▶ WHAT TO WORK ON
Show me each line of the listing below where the word "will" appears.

▶ EXERCISE DATA
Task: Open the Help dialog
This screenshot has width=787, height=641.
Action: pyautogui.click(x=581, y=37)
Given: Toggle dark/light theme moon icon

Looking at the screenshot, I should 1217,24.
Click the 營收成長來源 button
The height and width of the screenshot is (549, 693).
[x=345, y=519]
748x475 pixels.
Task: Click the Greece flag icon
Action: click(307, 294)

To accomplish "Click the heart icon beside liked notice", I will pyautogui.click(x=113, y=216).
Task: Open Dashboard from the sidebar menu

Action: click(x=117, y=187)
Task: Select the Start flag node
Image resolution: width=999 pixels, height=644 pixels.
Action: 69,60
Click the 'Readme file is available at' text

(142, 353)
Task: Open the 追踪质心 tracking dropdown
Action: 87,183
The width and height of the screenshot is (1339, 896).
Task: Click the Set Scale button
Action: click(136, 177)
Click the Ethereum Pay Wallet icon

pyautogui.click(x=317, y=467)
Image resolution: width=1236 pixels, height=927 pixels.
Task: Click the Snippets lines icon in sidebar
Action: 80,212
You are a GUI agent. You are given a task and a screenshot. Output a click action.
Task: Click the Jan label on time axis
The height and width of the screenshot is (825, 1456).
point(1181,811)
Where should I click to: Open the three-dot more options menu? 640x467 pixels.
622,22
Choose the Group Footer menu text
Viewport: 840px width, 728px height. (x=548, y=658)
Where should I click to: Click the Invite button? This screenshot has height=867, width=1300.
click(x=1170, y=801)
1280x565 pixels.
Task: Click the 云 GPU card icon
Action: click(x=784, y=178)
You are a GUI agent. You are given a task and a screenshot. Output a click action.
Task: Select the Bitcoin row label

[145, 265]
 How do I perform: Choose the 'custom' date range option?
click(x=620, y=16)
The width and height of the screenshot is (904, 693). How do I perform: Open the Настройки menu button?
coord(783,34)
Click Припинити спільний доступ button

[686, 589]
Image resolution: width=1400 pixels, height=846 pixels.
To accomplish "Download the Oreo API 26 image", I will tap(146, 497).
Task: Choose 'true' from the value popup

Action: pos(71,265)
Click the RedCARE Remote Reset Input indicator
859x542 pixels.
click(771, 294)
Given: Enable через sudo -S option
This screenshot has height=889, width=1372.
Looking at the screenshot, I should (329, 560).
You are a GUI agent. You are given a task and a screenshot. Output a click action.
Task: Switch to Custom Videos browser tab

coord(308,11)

▶ ANSWER BOX
To accomplish "Click the heart icon beside liked notice", I will pyautogui.click(x=113, y=216).
To accomplish "Download the Oreo API 26 image", I will tap(146, 497).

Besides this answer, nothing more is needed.